局地对流活动示意图 图片来源:FineArt
近些年发展起来的临近预报(Nowcasting,0~2小时),利用卫星和雷达监测数据,结合人工智能,将监测与预报相结合,逐渐开始具有对“局部”地区的预报能力,但预报时效也在0~2小时。
我们要理解的是,直到今天,天气预报依然存在不确定性,很多地方决策部门希望预报员给出百分之百确定的信号,但目前任何天气预报都具有一定的不确定性,所以预报员说“我不确定”才是更科学的回答。尤其是需要定时、定点、定量的预报,无论是在艾森豪威尔的时代还是现在,都有一定的难度。
概念四 两种预报思路,谁更靠谱?
电影里还有一场核心博弈:首席气象学家斯塔格基于大气动力学+实时数据进行预测,而军方的气象学家斯科特靠历史相似案例推演,两种思路针锋相对。
这其实是天气预报的两大思路。第一种天气学分析思路一路发展至今已成为业务中的数值天气预报系统。也就是说,如果知道了当下初始状态的数据,用大气动力学方程组,可以用超级计算机一步步计算出未来几天的天气。第二种数据分析思路,依托海量历史数据,如果找到相似的系统,就可以根据历史的经验来做判断,其实是现在人工智能天气预报的思路。
这两种思路在当时都很有难度,但后者受限于当年的技术条件,极不可靠,而前者基于正在发展的大气动力学理论,在当时更为合理更为科学。特别是,后者的历史相似案例不仅数据量不够,而且是否和当下数据“相似”,具有极强的主观性。注意,这两种思路都特别依赖于当前初始场观测场的数据质量。
尽管从20世纪八九十年代开始,气象界就已经提出了专家系统、神经网络等概念,但受限于数据量和计算能力,一直没有得到很好发展。直到近几年人工智能快速发展,第二种思路才终于发展成为现在的人工智能天气预报系统,即利用历史上的天气数据,并利用现在大气的初始状态数据,就可以纯基于数据做出天气预报。
目前天气预报业务开始采取“两条腿走路”的策略:一方面,利用高精度数值天气预报计算未来天气状况;另一方面,利用人工智能天气预报直接给出预报结果,将这些结果同时提供给各级气象部门的预报员,再由预报员基于专业知识和历史经验,最终做出未来几天的综合判断。
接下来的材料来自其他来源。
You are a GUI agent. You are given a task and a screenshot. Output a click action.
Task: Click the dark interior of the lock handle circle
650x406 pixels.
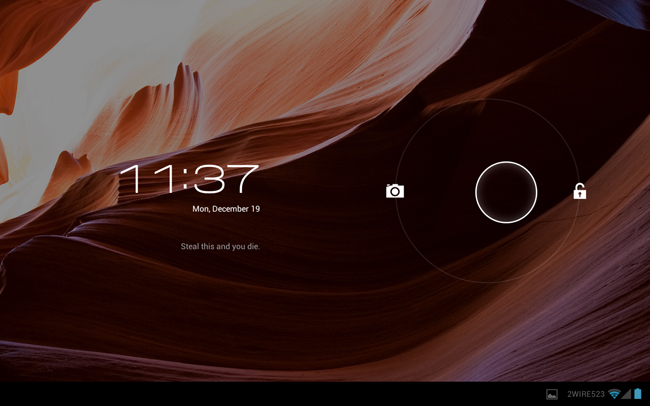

最终的预报拍板仍需由预报员来完成。
电影背后的思考
从诺曼底到气候危机:相信科学,永远是最优解
自从战争登上人类历史舞台,气象条件一直是影响战争进程与结果的重要因素。
诺曼底登陆战役中,盟军统帅选择相信气象学家给出的专业预报,在恶劣天气的短暂间隙里果断出兵,最终获得了胜利。艾森豪威尔晚年曾说:“我们成功,是因为有更好的天气预报。”专业的人做出专业的判断,决策者信任专业人士,这就是胜利的核心。
观看这部电影时,我脑海中一直回闪着另一场较量。1950年11月底到12月,一场极端寒潮席卷我国东北和朝鲜半岛。志愿军战士在零下35℃甚至零下40℃的严寒中浴血奋战,全歼美军“北极熊团”。然而,由于当时新中国百废待兴,气象观测网几乎空白,预报能力极为原始,无法提前准确预测这场寒潮的强度与时间。此战中因严寒造成的志愿军非战斗减员极大。每每想到这里,都让人无比痛心。气象预报能力本身就是战斗力,如果当时我们能够拥有二战中盟军的高空探测和分析能力,对这场寒潮有更准确的预报、更及时的应对,或许许多年轻的生命就不会被严寒夺走。
时至今日,我们面临的已不是一场战役的天气窗口,而是全人类共同的气候危机。在这次长期“战争”中,科学决策也依然高度依赖于专业人员的判断。
过去30多年里,全球最专业的气象学家一遍又一遍地告诉全世界,由于人类活动的影响,全球正在快速变暖,其速度和幅度超过了历史上自然条件下地球的正常变化规律。这会导致极端天气的频发和巨大的损失,希望全球决策部门能够引起高度关注。联合国据此在1988年就成立了联合国政府间气候变化专门委员会(IPCC),督促全球各国把应对气候变化作为优先事项。